7月17日、小谷中学校の3年生が茅葺き屋根の葺き替え作業を体験しました。現場は村内の古民家です。この建物は130年前に建てられたもので、総葺き替えは初めてです。
生徒たちが体験したのは「水切り茅の取り付け作業」。水切り茅とは、屋根の軒先に近い部分で、雨のあと最後まで濡れている場所のため、耐久性が求められます。草原シンポジウムで第2分科会の発表をしていただく松澤朋典さん他、小谷屋根の職人の皆さんのご指導のもと、順番に茅の束を縄でしっかりと縛り付けていきました。
「結構力が必要で大変」「道具や縄も自然の素材で手作りなのはすごい」という声も。責任ある仕事を任せてもらい、きっと記憶に残る体験になったことでしょう。松澤さんは最後に「今日の体験で昔の生活を感じてもらえたら。数十年後、自分が葺いたこの屋根を見に来てください。」と生徒にお話ししてくださいました。

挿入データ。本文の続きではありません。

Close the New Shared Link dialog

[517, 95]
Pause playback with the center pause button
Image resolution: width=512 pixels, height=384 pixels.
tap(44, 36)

この体験の前、5月には、東京農業大学の町田先生、武生先生による出張授業で、草原の生物多様性や牧の入茅場の土壌について勉強しました。今回、実際に牧の入で刈られた茅を使い、葺き替えを体験することで、茅場と生活のつながりを実感する機会となりました。

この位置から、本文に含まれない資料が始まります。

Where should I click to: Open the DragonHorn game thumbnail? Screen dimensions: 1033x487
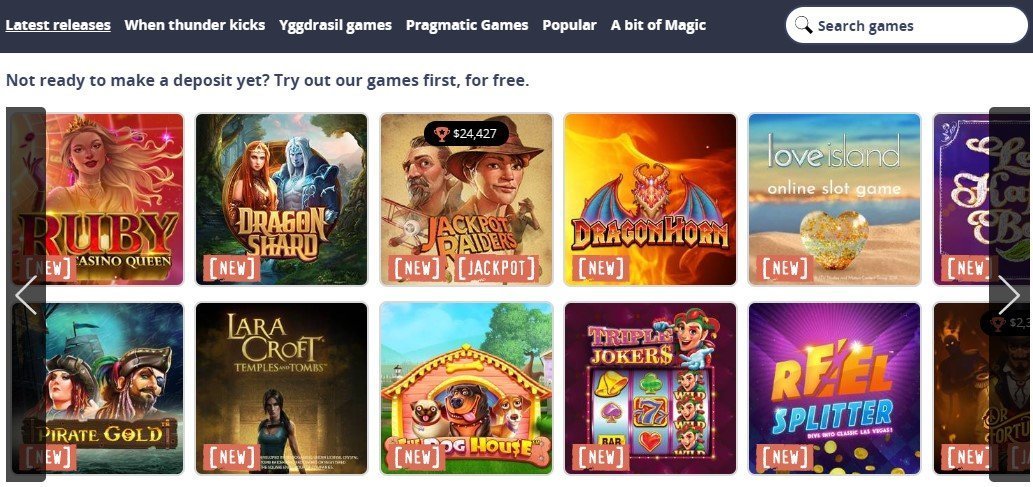pyautogui.click(x=650, y=199)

小谷中3年生の総合的な学習の授業では、「生徒自身が本当にやりたいことを」という精神を大切に、「わらび」「はちみつ」「高齢者」「草原(茅場)」の4つのテーマについて学びを深めています。「草原」チームを選択した生徒に理由を尋ねると、「大学の先生の話を聞いて、もっと知りたいと思ったから」「持続させたり、守ったりすることは大切だと感じたから」と教えてくれました。
10月4日(金)の午後に開催されるシンポジウムの第4分科会で、小谷中3年生が草原や、小谷の豊かな自然、地域の方々のなかで学んできたことを発表します。コーディネーターは東京農業大学の町田先生です。子どもたちの発表もぜひ楽しみにしてくださいね。